The new findings are part of a growing body of research that has challenged the accepted wisdom that saturated fat is inherently bad for you and will continue the debate about what foods are best to eat.
For decades, health officials have urged the public to avoid saturated fat as much as possible, saying it should be replaced with the unsaturated fats in foods like nuts, fish, seeds and vegetable oils.
But the new research, published Monday in the journal Annals of Internal Medicine, did not find that people who ate higher levels of saturated fat had more heart disease than those who ate less. Nor did it find less disease in those eating higher amounts of unsaturated fat, including monounsaturated fat like olive oil or polyunsaturated fat like corn oil.

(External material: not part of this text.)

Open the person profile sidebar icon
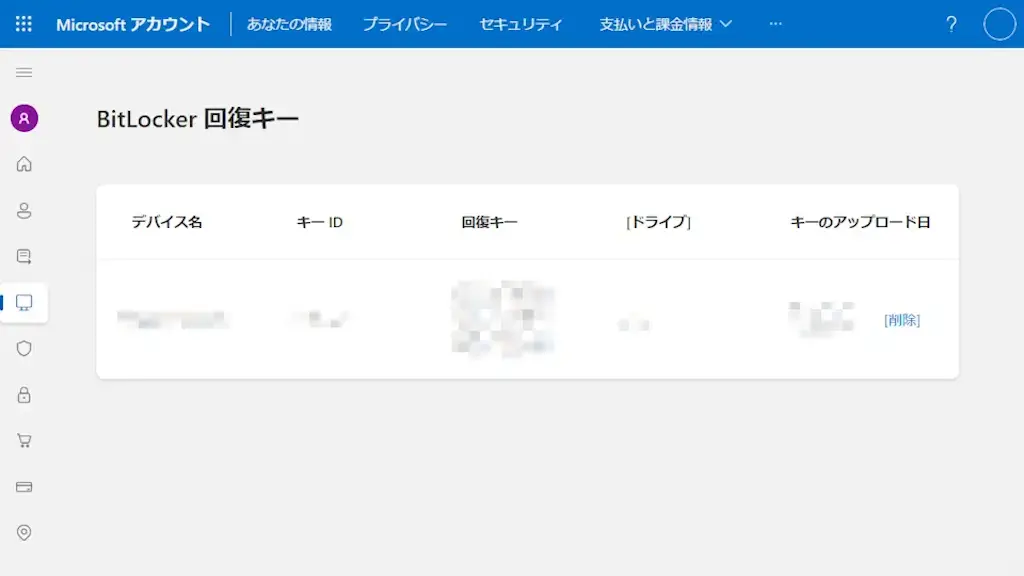This screenshot has height=576, width=1024. pyautogui.click(x=24, y=210)
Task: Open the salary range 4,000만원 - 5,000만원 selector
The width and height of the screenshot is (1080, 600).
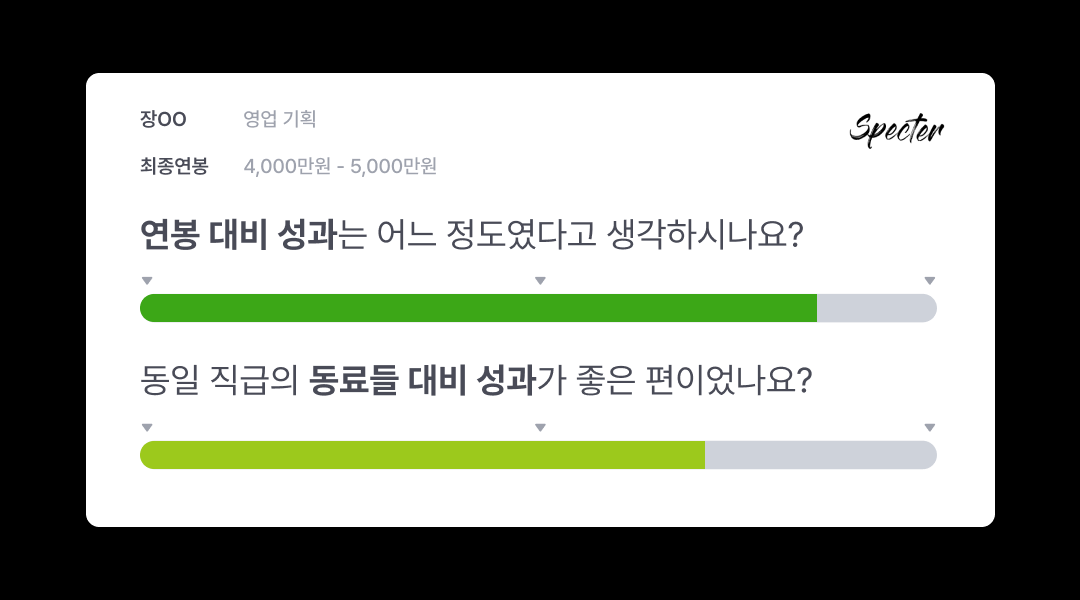Action: [341, 167]
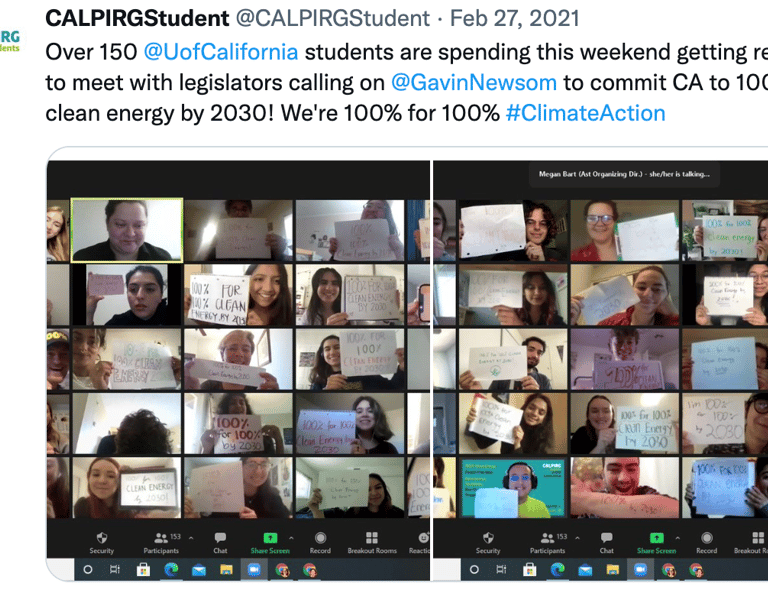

“My take on this would be that it’s not saturated fat that we should worry about” in our diets, said Dr. Rajiv Chowdhury, the lead author of the new study and a cardiovascular epidemiologist in the department of public health and primary care at Cambridge University.
But Dr. Frank Hu, a professor of nutrition and epidemiology at the Harvard School of Public Health, said the findings should not be taken as “a green light” to eat more steak, butter and other foods rich in saturated fat. He said that looking at individual fats and other nutrient groups in isolation could be misleading, because when people cut down on fats they tend to eat more bread, cold cereal and other refined carbohydrates that can also be bad for cardiovascular health.
“The single macronutrient approach is outdated,” said Hu, who was not involved in the study. “I think future dietary guidelines will put more and more emphasis on real food rather than giving an absolute upper limit or cutoff point for certain macronutrients.”
He said people should try to eat foods that are typical of the Mediterranean diet, like nuts, fish, avocado, high-fiber grains and olive oil. A large clinical trial last year, which was not included in the current analysis, found that a Mediterranean diet with more nuts and extra virgin olive oil reduced heart attacks and strokes when compared with a lower fat diet with more starches.